Aim of the exercise ->
The entries below contain pictures. Write out only the lines from the line with "The image size is (953, 802)." up to and including the line with "The image size is (1388, 486).", exactly, without them.

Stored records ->
+ + + +

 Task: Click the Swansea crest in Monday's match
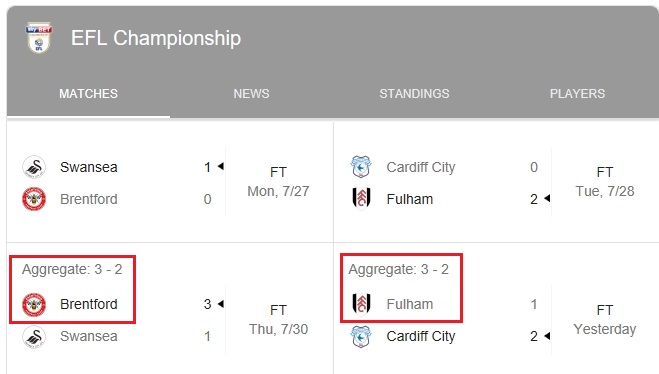point(34,167)
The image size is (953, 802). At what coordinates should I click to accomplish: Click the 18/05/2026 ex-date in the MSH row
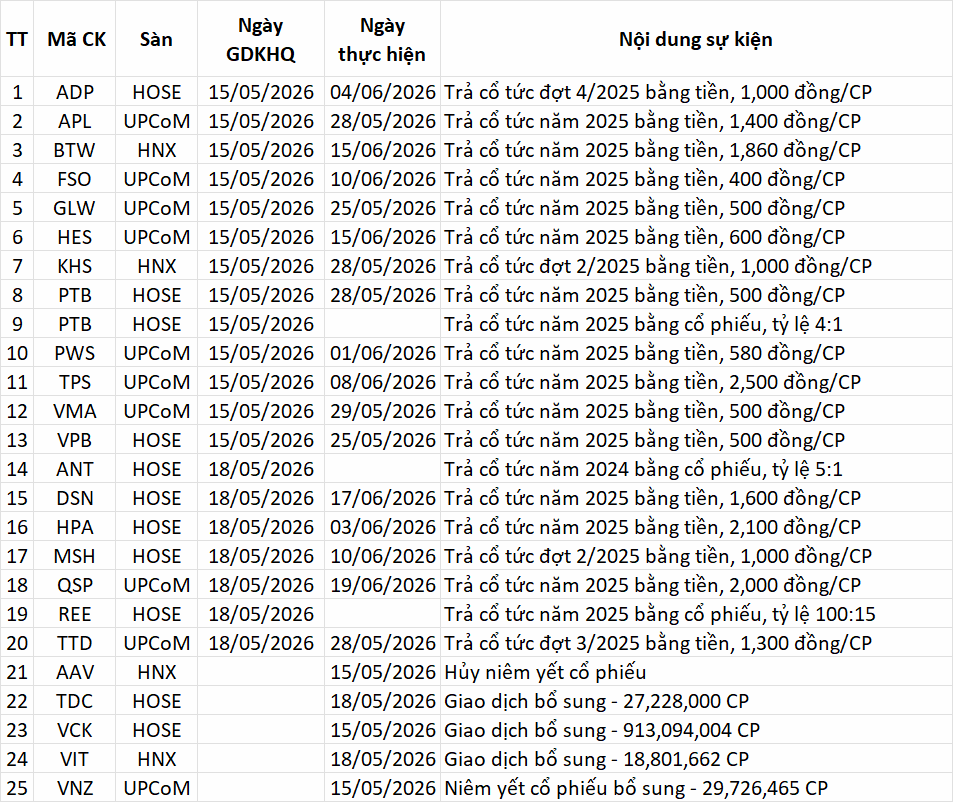(x=261, y=556)
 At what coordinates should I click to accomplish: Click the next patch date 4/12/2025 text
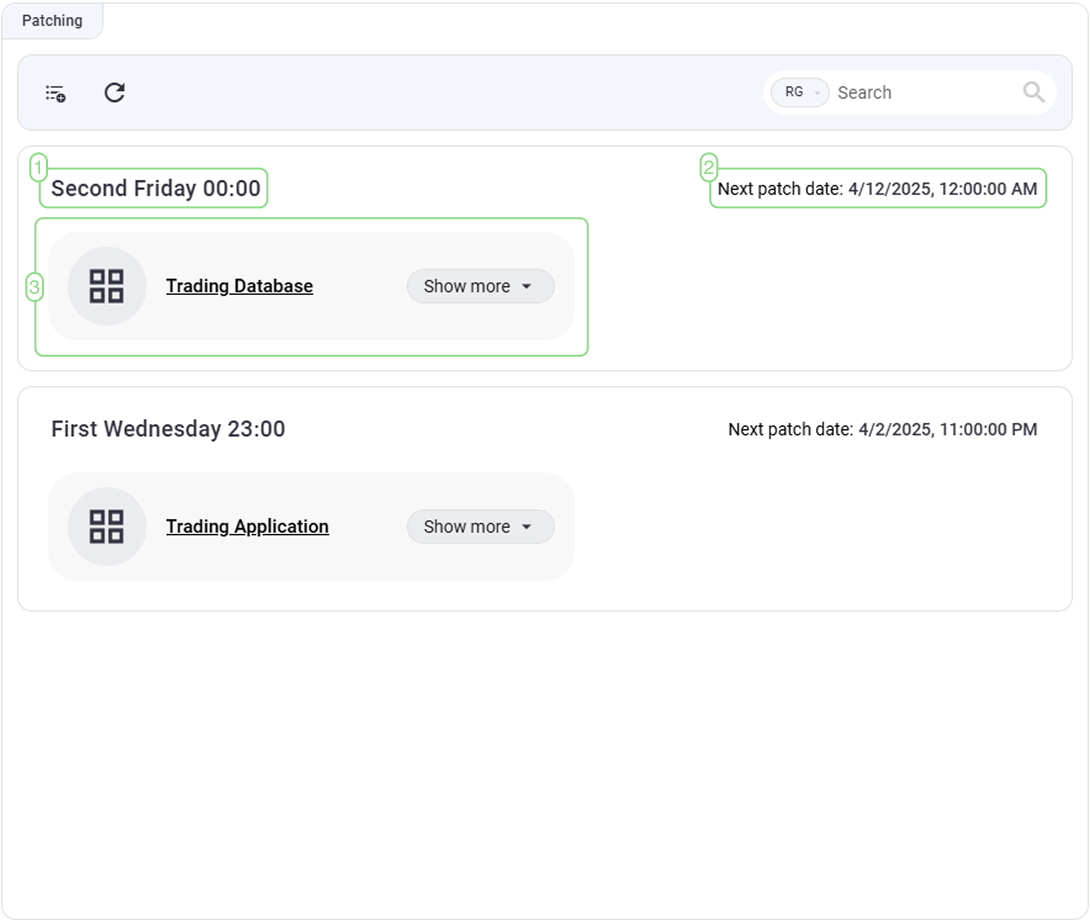tap(877, 188)
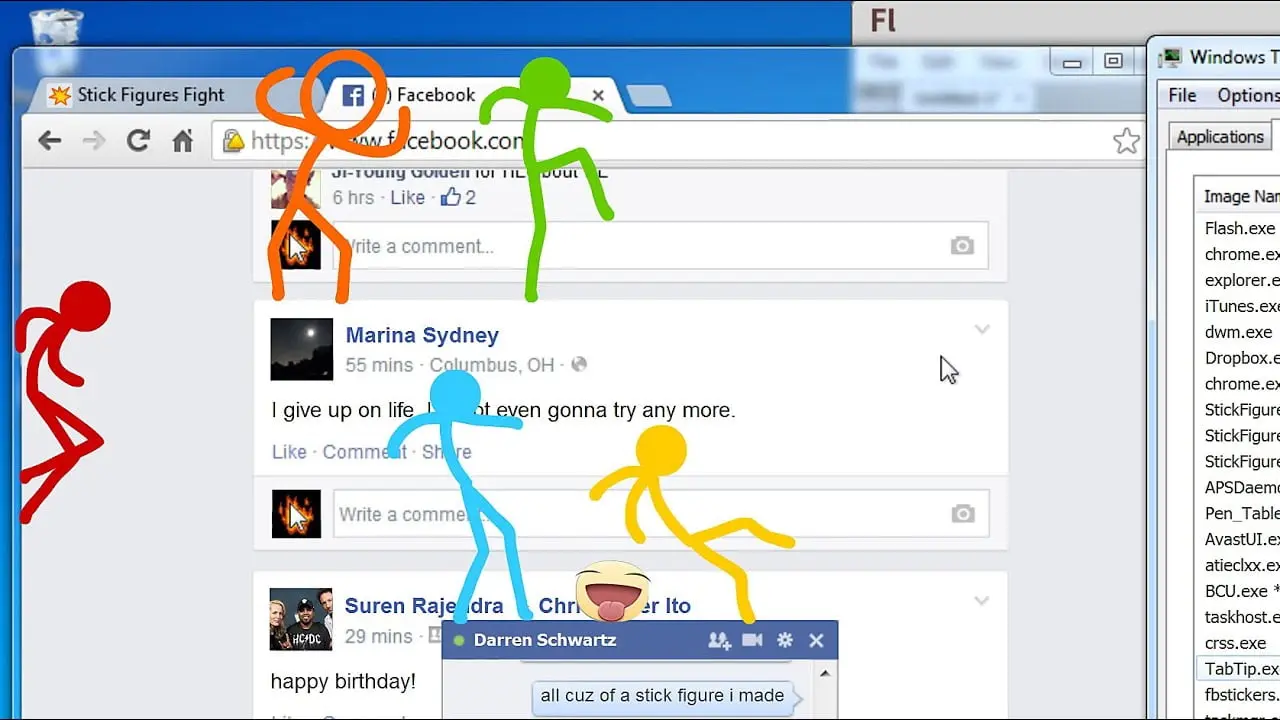Viewport: 1280px width, 720px height.
Task: Select Applications tab in Task Manager
Action: coord(1219,137)
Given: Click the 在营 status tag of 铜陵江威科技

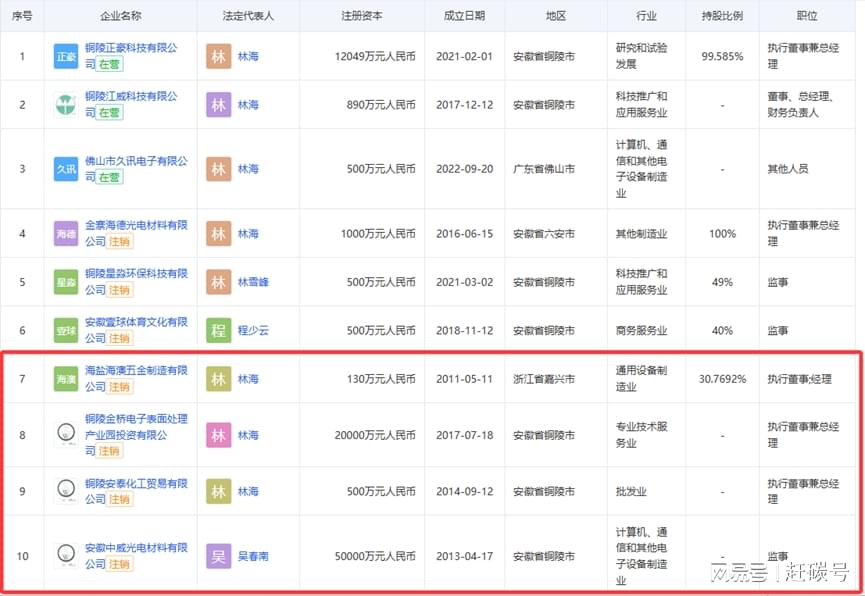Looking at the screenshot, I should coord(109,113).
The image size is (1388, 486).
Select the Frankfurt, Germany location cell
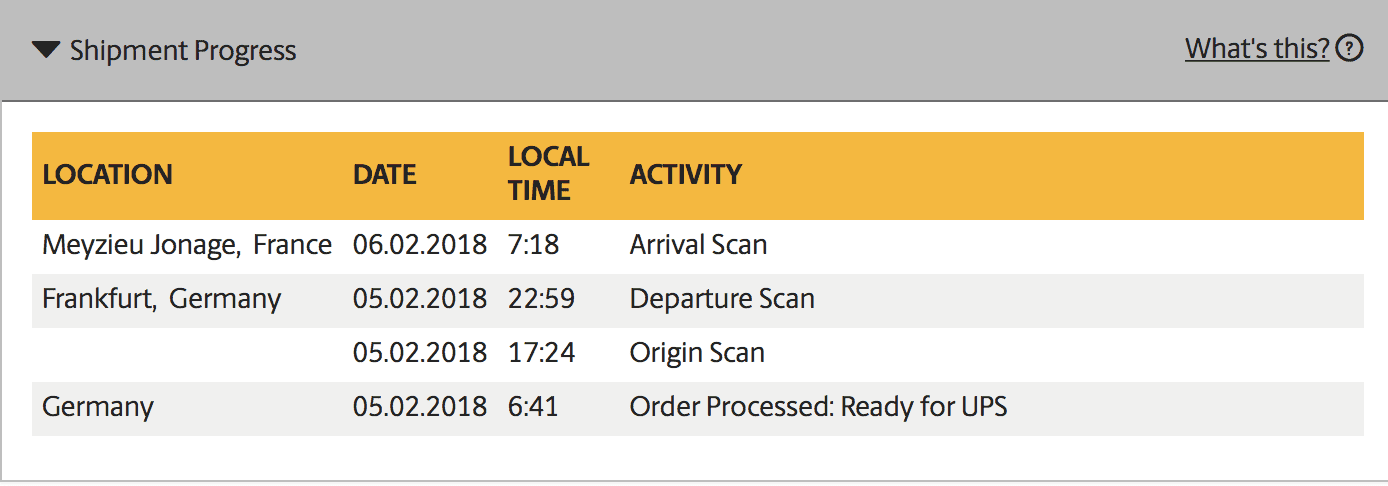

+ + + +

Exercise response ->
The image size is (953, 802). At what coordinates should I click to accomplish: Click the 18/05/2026 ex-date in the MSH row
(x=261, y=556)
 At what coordinates should I click to accomplish: Click the next patch date 4/12/2025 text
tap(877, 188)
Viewport: 1280px width, 720px height.
Task: Select Applications tab in Task Manager
Action: coord(1219,137)
Given: Click the 在营 status tag of 铜陵江威科技

Looking at the screenshot, I should coord(109,113).
The image size is (1388, 486).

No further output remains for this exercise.